Mohammad Mokhber un fedelissimo di Khamenei che potrebbe favorire la successione del figlio
Ora Tehran si affida alle cure, per gli affari correnti, di Mohammad Mokhber, artefice di una politica economica che ha fatto precipitare la divisa nazionale, che in circa un anno ha perso il 50 per cento del suo valore, ma ha aiutato a consolidare il potere economico dei Pasdaran, autentica holding dell’esportazione miliziana della rivoluzione e del controllo dei principali conglomerati economici nel paese. La creatura che fa di lui un fedelissimo di Khamenei è un’istituzione caritativa, denominata Esecuzione degli ordini dell’Imam Khomeini, (EIKO). Esonerata dal pagamento delle tasse, Eiko è un gigante, un autentico conglomerato controllato nei fatti dall’ufficio di Khamenei e che risulta presente in tanti settori dell’economia nazionale. Uomo vissuto nell’ombra, lontano dai palcoscenici della politica e delle polemiche, potrà essere lui il vero successore di Raisi? È troppo presto per dirlo, ma la vera domanda è se la morte di Raisi porterà alla guida della rivoluzione islamica il figlio di Khamenei, Mojtaba.

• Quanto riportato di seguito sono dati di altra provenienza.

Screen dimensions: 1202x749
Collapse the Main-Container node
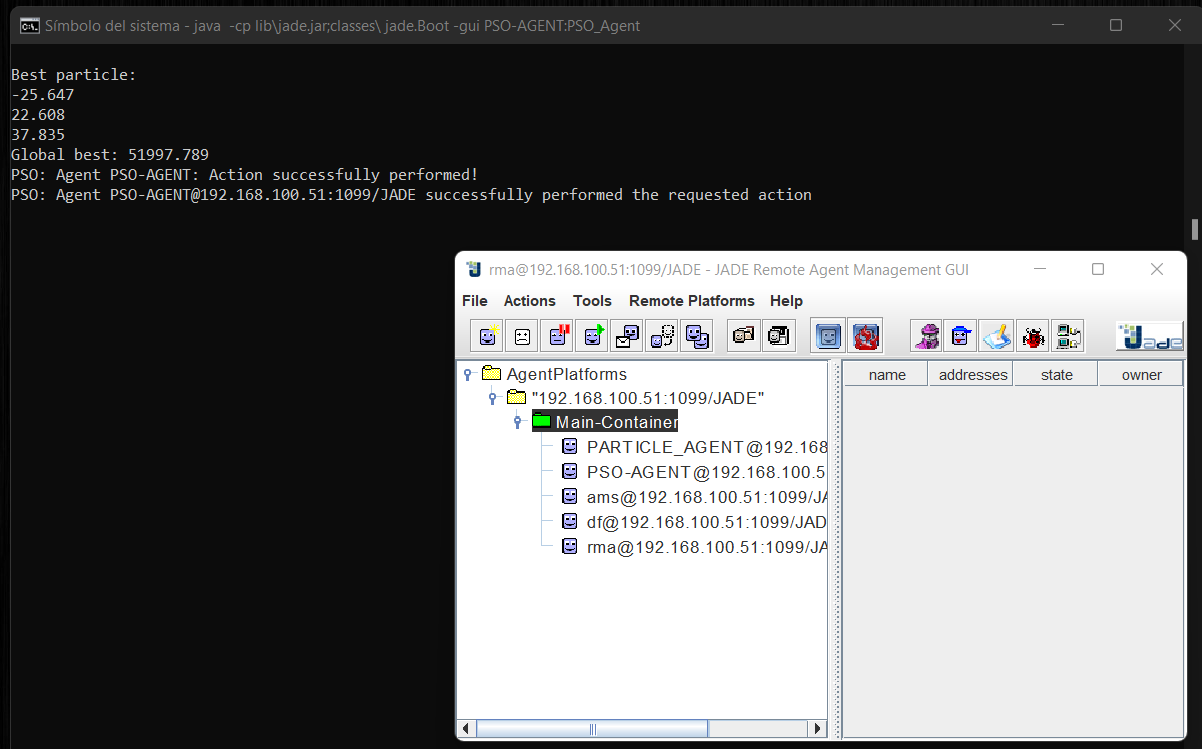click(517, 421)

Il padre, si dice, ne aveva favorito l’ascesa tra i falchi del regime ma proprio con Raisi aveva inteso scongiurare questo scenario, favorendo il defunto Presidente e costruendo su di lui l’assetto del domani. Ora Mojtaba torna alla ribalta, almeno per necessità. Sarebbe uno sviluppo interessante.
Verso una “dinastia repubblicana e rivoluzionaria”?
La storia islamica ha conosciuto le dinastie califfali, quella degli omayyadi e quella degli abbasidi per citare le più note. La storia della Persia anche ha conosciuto le grandi (o piccole) dinastie degli scià, l’ultima delle quali è stata, come è noto, quella dei Pahlevi.
Ora le Repubblica Islamica potrebbe trovarsi costretta a inaugurare la “dinastia repubblicana e rivoluzionaria”. Sarebbe uno sviluppo curioso, e forse questo è il motivo per cui l’ayatollah Khamenei potrebbe aver chiesto al suo medico curante se ha ancora qualche mese di tempo per lavorare a costruire un nuovo uomo forte per Teheran.